Comment 5 Sven Gothel 2014-09-27 19:56:08 CEST
To render the MappedByteBuffer*Stream more useful, we might add JNI native mmap and munmap ? This would enhance 'flushing' of a mapped buffer slice and hopping to the next. Right now, we use an array of slices, but native mmap/munmap could remove such use, map the current 'window' directly and also ensuring the unmap and hence release. Currently the unmap is only impl. in a fuzzy way, i.e. via GC or private 'cleaner' method. +++ Also a r/w method using ByteBuffers might seem useful as well. +++
Comment 6 Sven Gothel 2014-09-29 03:58:46 CEST
commit 00a9ee70054872712017b5a14b19aa92068c8420 Refine MappedByteBuffer*Stream impl. and API [doc], adding stream to stream copy as well as direct memory mapped ByteBuffer access
Comment 7 Sven Gothel 2014-10-03 03:24:38 CEST
a7a3d5ab98ee0ad33fdef50bf081afeb8295ebe4 - Validate active and GC'ed mapped-buffer count in cleanAllSlices() via close() .. - Fix missing unmapping last buffer in notifyLengthChangeImpl(), branch criteria was off by one. - cleanSlice(..) now also issues cleanBuffer(..) on the GC'ed entry, hence if WeakReference is still alive, enforce it's release. - cleanBuffer(..) reverts FLUSH_PRE_HARD -> FLUSH_PRE_SOFT in case of an error. - flush() -> flush(boolean metaData) to expose FileChannel.force(metaData). - Add synchronous mode, flushing/syncing the mapped buffers when in READ_WRITE mapping mode and issue FileChannel.force() if not READ_ONLY. Above is implemented via flush()/flushImpl(..) for buffers and FileChannel, as well as in syncSlice(..) for buffers only. flush*()/syncSlice() is covered by: - setLength() - notifyLengthChange*(..) - nextSlice() Always issue flushImpl() in close(). - Windows: Clean all buffers in setLength(), otherwise Windows will report: - Windows: Catch MappedByteBuffer.force() IOException - Optimization of position(..) position(..) is now standalone to allow issuing flushSlice(..) before gathering the new mapped buffer. This shall avoid one extra cache miss. Hence rename positionImpl(..) -> position2(..). - All MappedByteBufferOutputStream.write(..) methods issue syncSlice(..) on the last written current slice to ensure new 'synchronous' mode is honored. +++ Unit tests: - Ensure test files are being deleted - TestByteBufferCopyStream: Reduced test file size to more sensible values.

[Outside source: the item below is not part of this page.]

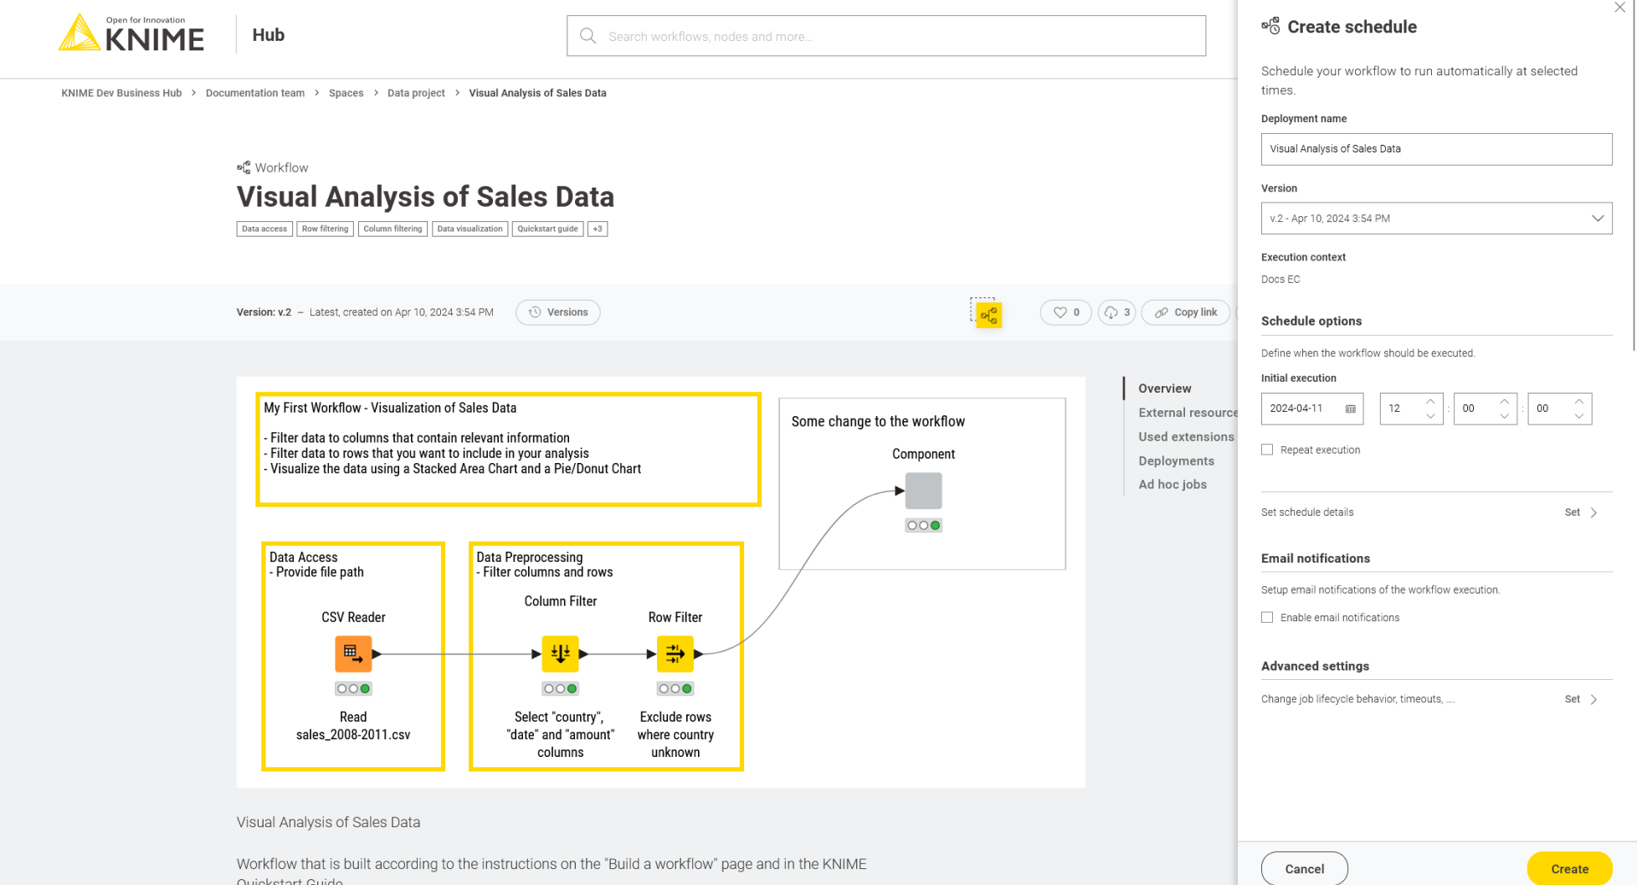Click the download count cloud icon

tap(1111, 312)
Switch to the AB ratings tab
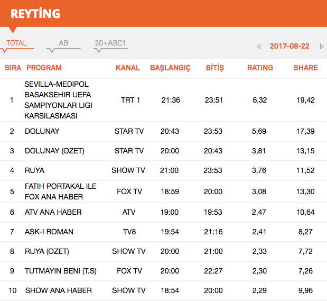 [x=63, y=43]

Comment 8 Sven Gothel 2014-10-03 04:18:00 CEST
bd240ebfe09b7c7a21689dee8be0cc673eb7f340 MappedByteBufferInputStream: Default CacheMode is FLUSH_PRE_HARD now (was FLUSH_PRE_SOFT) FLUSH_PRE_SOFT cannot be handled by some platforms, e.g. Windows 32bit. FLUSH_PRE_HARD is the most reliable caching mode and it will fallback to FLUSH_PRE_SOFT if no method for 'cleaner' exists. Further, FLUSH_PRE_HARD turns our to be the fastest mode as well.